## start Document passage

Hans Cornelis (born 13 October 1982) is a Belgian professional football manager and former player who is the head coach of Belgian Division 2 club Lokeren-Temse.

Playing career
Cornelis was part of a last minute transfer deal in the late evening of 31 August 2009. Cercle Brugge and Genk came to an extensive agreement: Cornelis was sold to Cercle Brugge, his teammate Jelle Vossen joined him on loan. Thomas Buffel made the opposite move.

Following a trial at Notts County, Cornelis joined Deinze for the 2015–16 season.

Managerial career
After having played for lower league club Zwevezele from 2017, Cornelis took over as player-coach in 2019. One year later, he retired from playing football and continued as the team's manager.

## end Document passage

** Challenge a **
Repeat the part of the passage on Hans Cornelis between "Hans Cornelis (born" and "the opposite move.", inclusive.
The rows that come next are unrelated to the passage on Hans Cornelis.

## start Data for this exercise

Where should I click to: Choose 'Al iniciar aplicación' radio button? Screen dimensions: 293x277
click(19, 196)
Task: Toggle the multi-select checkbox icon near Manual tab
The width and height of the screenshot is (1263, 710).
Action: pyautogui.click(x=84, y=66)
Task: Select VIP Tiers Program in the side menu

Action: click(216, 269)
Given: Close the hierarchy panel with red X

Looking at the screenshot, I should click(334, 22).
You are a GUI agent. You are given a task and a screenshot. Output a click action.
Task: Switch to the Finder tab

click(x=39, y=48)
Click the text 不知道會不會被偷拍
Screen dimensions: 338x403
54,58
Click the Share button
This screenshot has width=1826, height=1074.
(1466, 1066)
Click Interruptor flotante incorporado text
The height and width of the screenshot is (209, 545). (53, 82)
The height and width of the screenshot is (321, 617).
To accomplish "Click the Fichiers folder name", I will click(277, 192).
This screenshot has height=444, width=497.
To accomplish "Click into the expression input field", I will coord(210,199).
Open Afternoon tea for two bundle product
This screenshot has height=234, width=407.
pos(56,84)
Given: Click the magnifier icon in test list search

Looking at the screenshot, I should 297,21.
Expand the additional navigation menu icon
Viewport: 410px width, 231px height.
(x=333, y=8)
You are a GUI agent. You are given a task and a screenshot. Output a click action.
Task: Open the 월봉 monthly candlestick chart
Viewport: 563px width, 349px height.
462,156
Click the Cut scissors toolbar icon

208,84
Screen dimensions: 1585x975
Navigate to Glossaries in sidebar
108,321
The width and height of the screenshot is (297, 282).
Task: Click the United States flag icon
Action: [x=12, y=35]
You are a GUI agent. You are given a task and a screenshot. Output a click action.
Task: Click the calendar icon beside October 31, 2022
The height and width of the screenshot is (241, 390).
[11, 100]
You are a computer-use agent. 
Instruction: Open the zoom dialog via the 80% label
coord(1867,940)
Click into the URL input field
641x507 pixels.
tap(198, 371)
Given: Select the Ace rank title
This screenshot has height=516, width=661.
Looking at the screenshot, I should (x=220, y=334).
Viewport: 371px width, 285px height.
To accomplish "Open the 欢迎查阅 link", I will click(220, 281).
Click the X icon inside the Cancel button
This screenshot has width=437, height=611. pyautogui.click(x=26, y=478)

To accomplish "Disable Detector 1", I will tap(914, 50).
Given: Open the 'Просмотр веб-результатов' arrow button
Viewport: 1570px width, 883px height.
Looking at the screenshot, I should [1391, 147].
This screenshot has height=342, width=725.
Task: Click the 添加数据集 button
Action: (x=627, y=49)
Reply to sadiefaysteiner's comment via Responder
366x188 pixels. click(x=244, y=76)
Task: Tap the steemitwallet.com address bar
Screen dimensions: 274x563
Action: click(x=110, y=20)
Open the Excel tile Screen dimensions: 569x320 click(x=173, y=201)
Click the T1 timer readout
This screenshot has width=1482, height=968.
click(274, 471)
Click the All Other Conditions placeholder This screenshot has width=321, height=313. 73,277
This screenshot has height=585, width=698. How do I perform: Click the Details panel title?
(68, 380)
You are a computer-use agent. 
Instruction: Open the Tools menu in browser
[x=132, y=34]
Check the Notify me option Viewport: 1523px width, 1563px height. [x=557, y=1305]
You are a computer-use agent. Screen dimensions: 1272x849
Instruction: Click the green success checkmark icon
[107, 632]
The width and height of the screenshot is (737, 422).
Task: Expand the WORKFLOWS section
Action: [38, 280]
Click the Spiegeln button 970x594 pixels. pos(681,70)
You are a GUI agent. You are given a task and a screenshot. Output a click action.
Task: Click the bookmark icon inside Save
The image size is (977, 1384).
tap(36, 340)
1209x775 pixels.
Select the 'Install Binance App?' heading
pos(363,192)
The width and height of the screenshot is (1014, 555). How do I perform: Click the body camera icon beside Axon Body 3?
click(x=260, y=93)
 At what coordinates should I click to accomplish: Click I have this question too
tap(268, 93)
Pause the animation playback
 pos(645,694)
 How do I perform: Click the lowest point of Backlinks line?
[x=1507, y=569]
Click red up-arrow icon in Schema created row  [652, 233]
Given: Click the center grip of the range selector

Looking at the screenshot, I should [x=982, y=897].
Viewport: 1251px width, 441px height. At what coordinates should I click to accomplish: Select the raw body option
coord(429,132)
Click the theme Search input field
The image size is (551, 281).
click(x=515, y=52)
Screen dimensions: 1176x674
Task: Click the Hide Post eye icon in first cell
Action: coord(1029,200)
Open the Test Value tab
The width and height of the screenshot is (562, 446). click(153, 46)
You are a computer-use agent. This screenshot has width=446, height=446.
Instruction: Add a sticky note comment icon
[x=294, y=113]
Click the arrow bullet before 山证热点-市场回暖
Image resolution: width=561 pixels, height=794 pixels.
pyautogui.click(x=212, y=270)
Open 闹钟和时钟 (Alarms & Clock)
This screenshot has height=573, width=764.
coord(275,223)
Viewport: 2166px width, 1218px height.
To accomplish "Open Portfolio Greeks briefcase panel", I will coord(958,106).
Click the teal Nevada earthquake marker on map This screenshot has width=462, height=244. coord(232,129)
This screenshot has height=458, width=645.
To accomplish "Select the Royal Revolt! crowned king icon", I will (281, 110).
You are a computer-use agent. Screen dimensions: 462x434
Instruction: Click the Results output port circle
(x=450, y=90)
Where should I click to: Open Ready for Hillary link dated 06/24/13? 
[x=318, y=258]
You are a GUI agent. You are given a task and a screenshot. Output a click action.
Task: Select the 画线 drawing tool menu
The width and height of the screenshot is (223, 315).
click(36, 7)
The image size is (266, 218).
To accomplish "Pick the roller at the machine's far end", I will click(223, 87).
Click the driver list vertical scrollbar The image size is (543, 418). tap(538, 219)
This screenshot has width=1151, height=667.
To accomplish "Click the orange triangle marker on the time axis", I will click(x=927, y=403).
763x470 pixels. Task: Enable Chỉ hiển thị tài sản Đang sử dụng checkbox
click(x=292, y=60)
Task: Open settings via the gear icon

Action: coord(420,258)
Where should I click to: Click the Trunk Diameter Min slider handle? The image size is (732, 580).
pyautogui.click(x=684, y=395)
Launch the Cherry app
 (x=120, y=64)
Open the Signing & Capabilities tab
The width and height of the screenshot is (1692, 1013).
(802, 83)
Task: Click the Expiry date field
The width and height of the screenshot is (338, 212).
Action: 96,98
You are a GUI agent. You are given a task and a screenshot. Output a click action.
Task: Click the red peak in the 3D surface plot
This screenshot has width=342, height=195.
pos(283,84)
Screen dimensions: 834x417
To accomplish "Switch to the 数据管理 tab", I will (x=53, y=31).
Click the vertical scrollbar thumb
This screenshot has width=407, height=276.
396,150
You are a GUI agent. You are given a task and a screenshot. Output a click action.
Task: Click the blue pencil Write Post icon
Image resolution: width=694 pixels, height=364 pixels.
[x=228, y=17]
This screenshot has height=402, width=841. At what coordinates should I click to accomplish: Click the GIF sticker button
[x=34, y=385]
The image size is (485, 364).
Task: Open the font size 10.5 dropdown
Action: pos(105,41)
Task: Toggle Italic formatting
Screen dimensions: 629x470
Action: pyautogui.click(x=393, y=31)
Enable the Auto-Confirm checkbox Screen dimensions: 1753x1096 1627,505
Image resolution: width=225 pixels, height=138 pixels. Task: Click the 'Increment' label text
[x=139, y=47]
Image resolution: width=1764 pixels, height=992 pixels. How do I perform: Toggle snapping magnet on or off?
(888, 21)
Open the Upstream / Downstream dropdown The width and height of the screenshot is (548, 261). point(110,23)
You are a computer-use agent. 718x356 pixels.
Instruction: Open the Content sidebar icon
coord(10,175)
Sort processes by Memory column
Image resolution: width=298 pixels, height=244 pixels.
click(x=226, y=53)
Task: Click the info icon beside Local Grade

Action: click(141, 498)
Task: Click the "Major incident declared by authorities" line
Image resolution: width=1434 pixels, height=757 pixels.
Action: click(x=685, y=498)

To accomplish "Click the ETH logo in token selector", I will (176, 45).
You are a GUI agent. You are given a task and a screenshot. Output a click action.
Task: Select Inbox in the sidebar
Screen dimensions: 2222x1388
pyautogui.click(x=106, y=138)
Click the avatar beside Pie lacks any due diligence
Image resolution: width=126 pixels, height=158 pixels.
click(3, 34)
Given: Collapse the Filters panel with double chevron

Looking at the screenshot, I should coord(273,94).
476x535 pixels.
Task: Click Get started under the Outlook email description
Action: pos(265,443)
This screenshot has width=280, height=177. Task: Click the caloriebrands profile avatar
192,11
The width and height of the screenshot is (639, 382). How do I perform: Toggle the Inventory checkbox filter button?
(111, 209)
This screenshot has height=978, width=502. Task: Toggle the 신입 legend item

## end Data for this exercise

** Challenge b **
Format the lines of the rows between the line holding "Given: Select the Ace rank title" and the line holding "Open the Excel", inclusive, as a Markdown table with the columns No. and Text, and leave out blank lines. Include only those lines.

** Correct response a **
Hans Cornelis (born 13 October 1982) is a Belgian professional football manager and former player who is the head coach of Belgian Division 2 club Lokeren-Temse.

Playing career
Cornelis was part of a last minute transfer deal in the late evening of 31 August 2009. Cercle Brugge and Genk came to an extensive agreement: Cornelis was sold to Cercle Brugge, his teammate Jelle Vossen joined him on loan. Thomas Buffel made the opposite move.

** Correct response b **
| No. | Text |
|---|---|
| 1 | Given: Select the Ace rank title |
| 2 | This screenshot has height=516, width=661. |
| 3 | Looking at the screenshot, I should (x=220, y=334). |
| 4 | Viewport: 371px width, 285px height. |
| 5 | To accomplish "Open the 欢迎查阅 link", I will click(220, 281). |
| 6 | Click the X icon inside the Cancel button |
| 7 | This screenshot has width=437, height=611. pyautogui.click(x=26, y=478) |
| 8 | To accomplish "Disable Detector 1", I will tap(914, 50). |
| 9 | Given: Open the 'Просмотр веб-результатов' arrow button |
| 10 | Viewport: 1570px width, 883px height. |
| 11 | Looking at the screenshot, I should [1391, 147]. |
| 12 | This screenshot has height=342, width=725. |
| 13 | Task: Click the 添加数据集 button |
| 14 | Action: (x=627, y=49) |
| 15 | Reply to sadiefaysteiner's comment via Responder |
| 16 | 366x188 pixels. click(x=244, y=76) |
| 17 | Task: Tap the steemitwallet.com address bar |
| 18 | Screen dimensions: 274x563 |
| 19 | Action: click(x=110, y=20) |
| 20 | Open the Excel tile Screen dimensions: 569x320 click(x=173, y=201) |